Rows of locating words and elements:
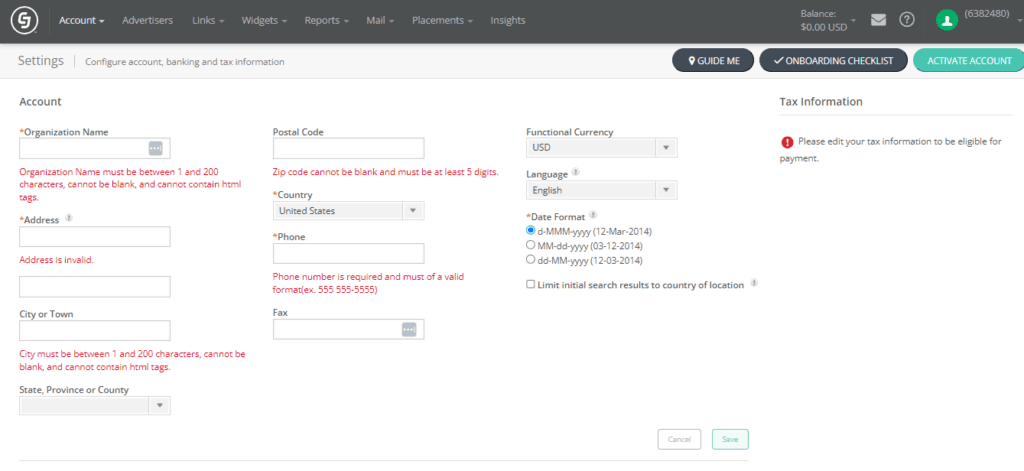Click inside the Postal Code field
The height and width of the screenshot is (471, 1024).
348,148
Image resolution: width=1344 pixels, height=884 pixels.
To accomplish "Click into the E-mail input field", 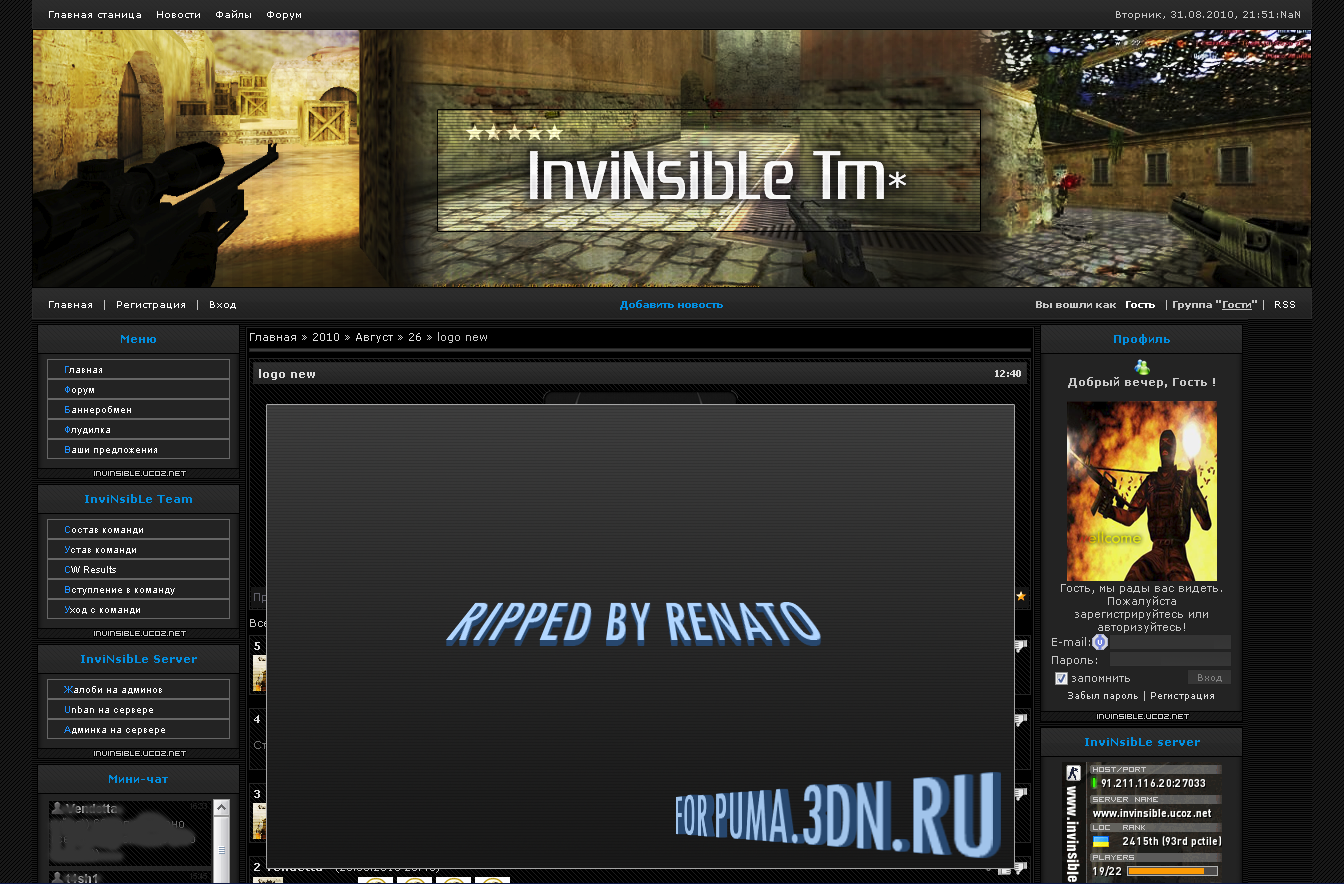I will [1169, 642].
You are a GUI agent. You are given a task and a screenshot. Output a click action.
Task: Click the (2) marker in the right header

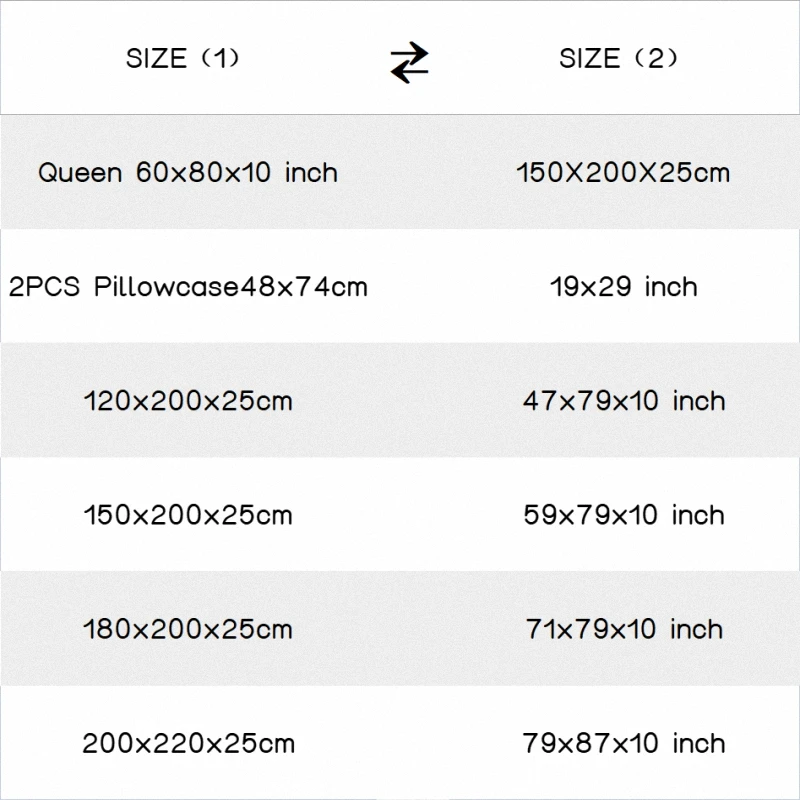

EXERCISE DIRECTIONS
Copy the part of the rows that opens with the line containing "You are a GUI" and runs to the end of the rows, both ends included. Leave the pictures out of your answer.

RESULT OF THIS EXERCISE
You are a GUI agent. You are given a task and a screenshot. Output a click action.
Task: Click the (2) marker in the right header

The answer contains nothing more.